Andrea trained at the Laban Centre (London) graduating with a First Class BA (Hons) Degree in Dance Theatre and an Advanced Performance Diploma. She obtained a Post Graduate Certificate in Secondary Education (Drama/English) from Bretton Hall, University of Leeds and holds an MA in Professional Education from Leeds Metropolitan University. She also holds Advanced Diplomas in Mentoring and Raising Achievement in Schools and is a qualified Internal Assessor, External Moderator and Examiner for a number of Examination Boards. Andrea has been presented to Her Majesty Queen Elizabeth II for her contribution to regional, cultural Dance events. She has developed and coordinated creative programmes for large scale international projects in Sri Lanka. In 2010, Andrea opened an office in Ferryhill County Durham and started to work in a number of schools in Ferryhill. She noticed that a lot of young people in South County Durham had natural talent and a raw energy for the arts. Andrea recognised that whilst many of the local children clearly enjoyed the arts there was little provision for them to study it at the same level as those studying arts related subjects in the cities. As a result, she decided to develop a high quality arts provision for South County Durham that would be open to young people aged between 3 and 25. The provision would mirror the type of projects that Andrea rolls in the cities. By June 2010, Andrea (with Paul) had formed a Community Interest Company now known as Enter CIC. Andrea has trained many of today’s TV and West End stars and is well respected in the industry.

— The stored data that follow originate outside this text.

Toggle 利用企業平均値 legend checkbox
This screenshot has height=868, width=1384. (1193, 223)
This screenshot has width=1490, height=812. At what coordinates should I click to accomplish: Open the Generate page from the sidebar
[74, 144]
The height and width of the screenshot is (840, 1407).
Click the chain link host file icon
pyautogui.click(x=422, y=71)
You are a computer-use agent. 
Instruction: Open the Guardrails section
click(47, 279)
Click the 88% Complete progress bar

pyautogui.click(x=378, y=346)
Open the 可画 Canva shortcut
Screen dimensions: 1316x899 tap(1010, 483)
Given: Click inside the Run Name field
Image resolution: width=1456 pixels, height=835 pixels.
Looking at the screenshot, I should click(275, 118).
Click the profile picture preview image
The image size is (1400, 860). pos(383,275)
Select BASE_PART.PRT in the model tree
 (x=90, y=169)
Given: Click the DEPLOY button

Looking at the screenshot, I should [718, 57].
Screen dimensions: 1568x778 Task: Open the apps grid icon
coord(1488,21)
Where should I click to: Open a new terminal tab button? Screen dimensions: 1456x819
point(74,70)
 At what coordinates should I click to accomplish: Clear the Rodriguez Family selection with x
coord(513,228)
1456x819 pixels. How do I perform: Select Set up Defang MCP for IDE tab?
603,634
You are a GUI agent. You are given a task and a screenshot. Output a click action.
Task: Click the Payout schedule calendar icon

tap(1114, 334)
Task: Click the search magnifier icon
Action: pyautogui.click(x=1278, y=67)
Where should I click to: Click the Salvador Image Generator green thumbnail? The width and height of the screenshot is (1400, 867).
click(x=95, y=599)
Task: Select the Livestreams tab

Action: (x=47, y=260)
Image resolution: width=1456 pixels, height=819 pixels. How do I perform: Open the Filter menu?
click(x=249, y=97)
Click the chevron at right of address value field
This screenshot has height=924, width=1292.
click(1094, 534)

During the research phase we asked our students to find out if any of their grandparents had worked in the pits. One of our students called Ruby Willetts did just this and surprised us all with her findings.

During one of our sessions Ruby presented the staff with a green file. Imagine our surprise when we looked inside to find an array of documents from the 1950’s ranging from newspaper cuttings, letters from the National Coal Board, a letter signed by HRH Elizabeth II and, the jewel in the crown, a George Medal which had been awarded to her Grandfather Alex Gleghorn for saving lives during a mining disaster!

Our young people were amazed when they heard about Ruby’s Grandad. Stories like these are inspirational especially when they are about local people and their achievements. It is important that such stories and events are kept alive and passed from one generation to another.

The brave act of Alex Gleghorn in 1950 caught the imagination of our young people and resulted in many interesting discussions. We know Ruby and her family are very proud of her Grandfather’s act of bravery.

We would like to thank them for sharing their family history with us as it provided a vital link helping connect our young people with their past.